Dona Eva Sopher, que faleceu nesta quarta-feira, aos 94 anos de idade, é uma dessas figuras admiráveis que, aos poucos, transformou-se numa entidade, numa instituição, num monumento. Cada um guarda de alguém um tipo de imagem. Aqueles que conviveram com Dona Eva, guardiã do Theatro São Pedro por tantas décadas, certamente colecionam conversas, confidências, detalhes, comentários, afetos e suas paixões.

Eu guardo essa imagem compartilhada por todos da senhora cumprimentado os espectadores para mais um espetáculo como quem recebe convidados em casa. Havia uma deferência naquela maneira de acolher, algo formal para a maioria, como eu, na sua rigidez dita germânica, mas elegante, como que dando ao ato de ir ver uma peça uma dignidade maior, essa dignidade que o teatro tem e merece. Dona Eva viveu para a cultura e especialmente para o São Pedro. Atravessou governos e crises, mudanças de paradigmas e tempestades, falta de dinheiro para cultura e transformações tecnológicas, comportamentais e sociais.

Esteve sempre lá, altiva, ereta, firme, solene e forte na sua missão. Eu a via, às vezes, como uma personagem borgiana. Nunca falei com ela. No máximo, apertei a mão dela. No começo, jovem repórter, ela me assustava um pouco. Depois, mero espectador, desapareci feliz na multidão. Fui, no entanto, admirando sempre mais a sua postura, o seu amor pelo teatro, a sua abertura para tantas diferenças, a sua capacidade de dar espaço a muitos. Conversei com muitos artistas de todos os horizontes estéticos e encontrei neles, em geral, admiração e agradecimento pela acolhida que sempre receberam de Dona Eva Sopher.

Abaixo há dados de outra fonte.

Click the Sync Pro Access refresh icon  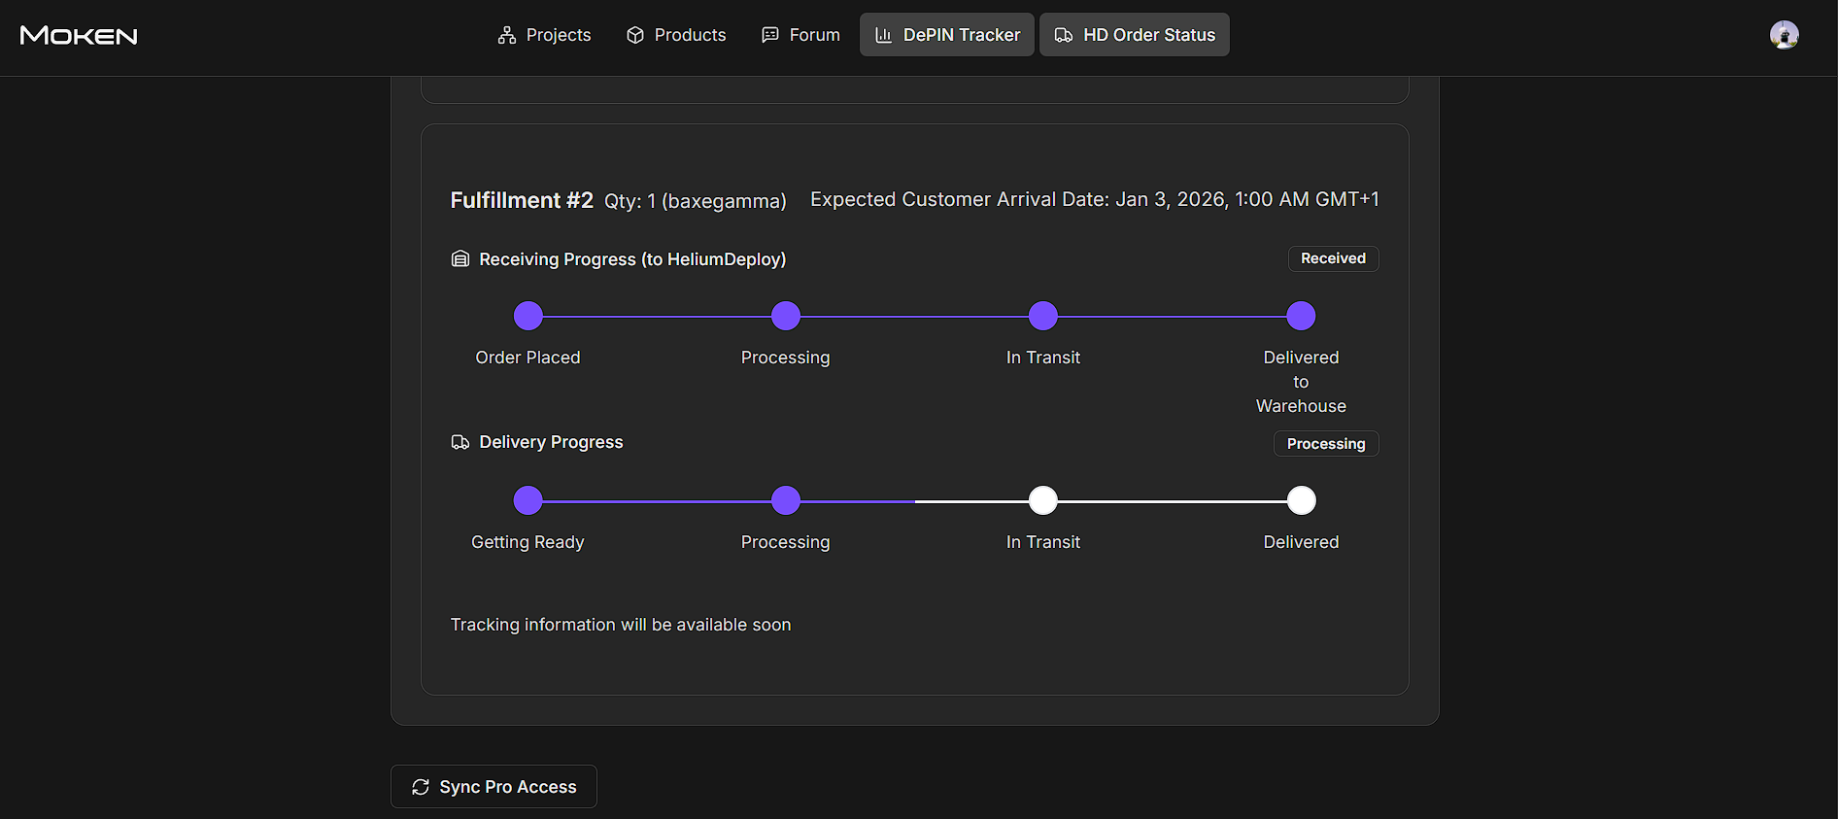(421, 787)
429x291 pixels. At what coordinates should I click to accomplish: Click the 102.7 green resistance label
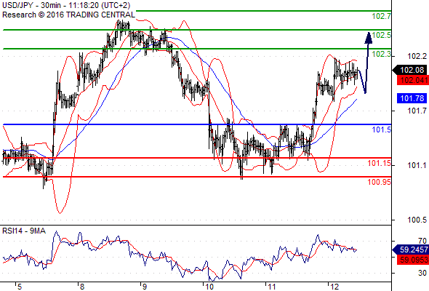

Eva Sopher deixa um legado de amor à arte. Manteve o São Pedro como um brinco, uma pérola, o clichê que a gente quiser, pois será verdade. O nome dela passou a se confundir com o do teatro. Quanto governador ou secretário de cultura terá pensado nalgum momento insano em mudar tudo, em tirá-la, em rejuvenescer a gestão da casa!? Não sei. Imagino, conjecturo. Nenhum felizmente se atreveu a fazer. Teria enfrentado uma avalancha de críticas. Sofreria um impeachment. Dona Eva, uma senhora com arte, reinou soberana pela sua competência.

Quantas peças terá visto na sua longa existência? Com quantos grandes artistas terá convivido, conversado, compartilhado sua devoção ao teatro? Quantas vezes terá desanimado diante das dificuldades de manter o teatro vivo num tempo de tantas concorrências leais ou desleais? Terá ouvido com certeza reclamações, queixas, insatisfações. Quem nunca?

Certo é que contornou obstáculos, venceu barreiras, driblou dificuldades e envelheceu ao leme como um patrimônio gaúcho.

Ficará para sempre essa imagem quando formos ao São Pedro. Veremos a figura de Dona Eva logo depois dos que recebem os tíquetes de entrada. Ela ficava ali aparentemente distante com seus radares ligados. Eis uma pessoa que poderia realmente parafrasear Flaubert dizendo: “O Teatro São Pedro sou eu”. A plateia explode: bravo! Bravo!